US non-profit biotechnology company

Cure Rare Disease is a non-profit biotechnology company based in Woodbridge, Connecticut that is working to create novel therapeutics using gene therapy, gene editing (CRISPR technology) and antisense oligonucleotides to treat people impacted by rare and ultra-rare genetic neuromuscular conditions.

== History ==
Richard Horgan founded Terry's Foundation for Muscular Dystrophy in 2017, which became Cure Rare Disease in 2018, in order to develop a cure for Duchenne muscular dystrophy for his brother who has been battling the disease since childhood. Leveraging his network from Harvard Business School, Horgan formed a collaboration consisting of leading researchers and clinicians around the country to develop this cure for his brother, and eventually founded Cure Rare Disease.

Horgan connected first with a scientist at Boston Children's Hospital, Dr. Timothy Yu, who had just successfully created a custom drug for a girl with the neurodegenerative condition, Batten disease using antisense oligonucleotide (ASO) technology. Horgan's brother's mutation is not amenable to ASO technology, so Horgan adopted the process and instead used CRISPR as the technology to attempt to cure his brother.

This collaboration has expanded over the past three years and has led to the addition of notable researchers and institutions collaborating with Cure Rare Disease on their mission to treat rare disease.

== Research ==
There are currently three drugs approved by the FDA for Duchenne muscular dystrophy to treat the patients with mutations on the dystrophin gene encompassing exon 51, 53, and 45. However, people with DMD have mutations impacting different exons of the gene, so these do not work to treat all patients.

Cure Rare Disease is developing novel therapeutics using gene replacement, gene editing (CRISPR gene-editing) and antisense oligonucleotide technologies. To systemically deliver  a subset of therapeutics, including CRISPR, the therapeutic is inserted into the adeno-associated virus (AAV). The drug developed for Horgan’s brother used a CRISPR transcriptional activator which functions to upregulate an alternative isoform of dystrophin. Because the CRISPR activation technology does not induce a double stranded cut, rather it acts to upregulate the target of interest, there is less risk of introducing an off-target genetic mutation. Through the collaboration with Cure Rare Disease, researchers at Charles River Laboratories, headquartered in Wilmington, Massachusetts, have develop animal models with the same genetic mutation as the person to be treated with the drug so that therapeutic efficacy and safety can be shown.

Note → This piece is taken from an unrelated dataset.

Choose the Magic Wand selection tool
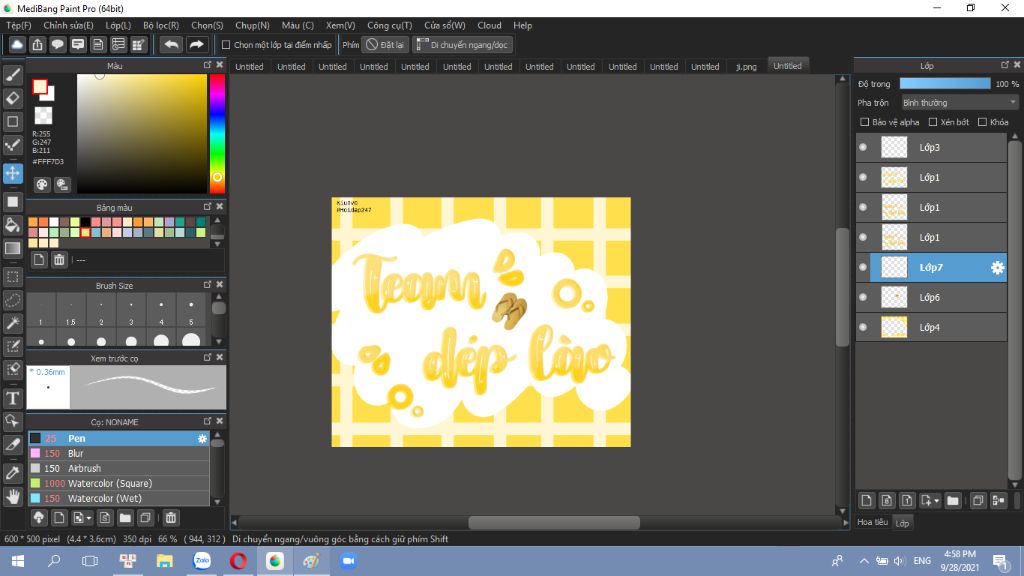1024x576 pixels. 13,323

After extensive efficacy and safety testing, Cure Rare Disease secured approval of the Investigational New Drug (IND) application from the United States Food and Drug Administration (FDA) to dose Terry with the first-in-human CRISPR transcriptional activator in July 2022.

Finding success in developing a novel framework to treat the first patient, Cure Rare Disease expanded the development of additional therapeutics. Currently, there are 18 mutations and conditions in the Cure Rare Disease pipeline, including Duchenne muscular dystrophy, various subtypes of Limb-girdle muscular dystrophy, spinocerebellar ataxia type 3 (SCA3), and ADSSL1 distal myopathy. As of 2022, none of these conditions have a viable treatment available for the population impacted. To better plan for future therapeutic endeavors, Cure Rare Disease established a patient registry where patients and patient families can input their mutation information.

== Partners ==

- Charles River Lab
- University of Massachusetts Medical School
- Yale School of Medicine
- Hospital for Sick Children (SickKids) Toronto, Canada
- The Ohio State University, Columbus, Ohio
- Leiden University Medical Center, Leiden, Netherlands
- Virginia Commonwealth University, Richmond, Virginia
- Andelyn Biosciences, Columbus, Ohio

The cross-functional collaboration includes researchers and clinicians from across the Northern Hemisphere and is focused on developing therapeutics for rare and ultra-rare diseases for which there are no effective treatments.